Dov’è Dio nella globalizzazione?

Nella globalizzazione, così come la intendo io (quella a forma di poliedro), Dio è ovunque, in tutte le cose. In ogni persona che dà qualcosa di sé e porta un contributo al tutto. In ogni Paese e nel tutto. La sua, tuttavia (e qui parlo in quanto cattolico), è una domanda che si rivolge a san Basilio di Cesarea e va al di là di San Basilio. Chi è che fa l’unità della Chiesa e chi è che ne fa le differenze? Lo Spirito Santo. Il Dio che instaura le differenze, cioè le singolarità, questa varietà così grande e bella, è lo stesso che stabilisce poi l’armonia. Ecco perché san Basilio dice dello Spirito Santo che è l’armonia. Dio crea l’armonia nella globalizzazione.

Come evitare che la globalizzazione diventi sinonimo di disuguaglianza e aumento delle ricchezze solo per alcuni?

Nel mondo di oggi, 62 super-ricchi possiedono la stessa ricchezza di 3,5 miliardi di poveri. Nel mondo di oggi ci sono 871 milioni di affamati. E 250 milioni di migranti che non hanno nessun posto dove andare, che non hanno niente. Il traffico di droga oggi ha un giro d’affari di circa 300 miliardi di dollari. E secondo le stime ci sono 2400 miliardi di dollari che “svolazzano” nei paradisi fiscali, circolando da un posto all’altro.

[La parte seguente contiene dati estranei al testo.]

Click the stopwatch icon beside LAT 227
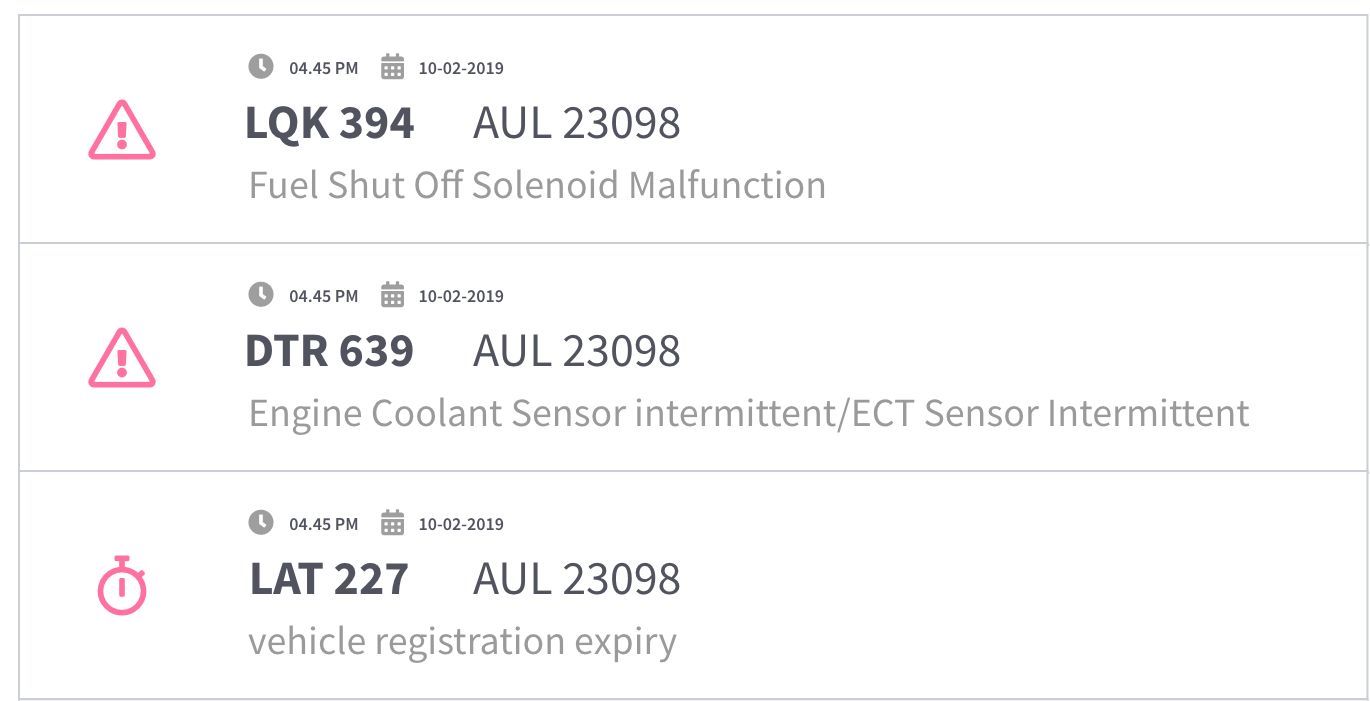The width and height of the screenshot is (1370, 701). pyautogui.click(x=122, y=585)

La Chiesa condanna da tempo il capitalismo selvaggio, ci sono testi e dichiarazioni che lo dimostrano. Perché nel mondo questo messaggio rimane perlopiù inascoltato?

Nel mondo intero c’è un risveglio dei movimenti popolari. Alcuni di loro vengono piantati in asso perfino dai sindacalisti, perché i sindacalisti possono provenire dalle classi dominanti, o perlomeno dalle classi medie superiori. Si tratta di un movimento forte che reclama i propri diritti.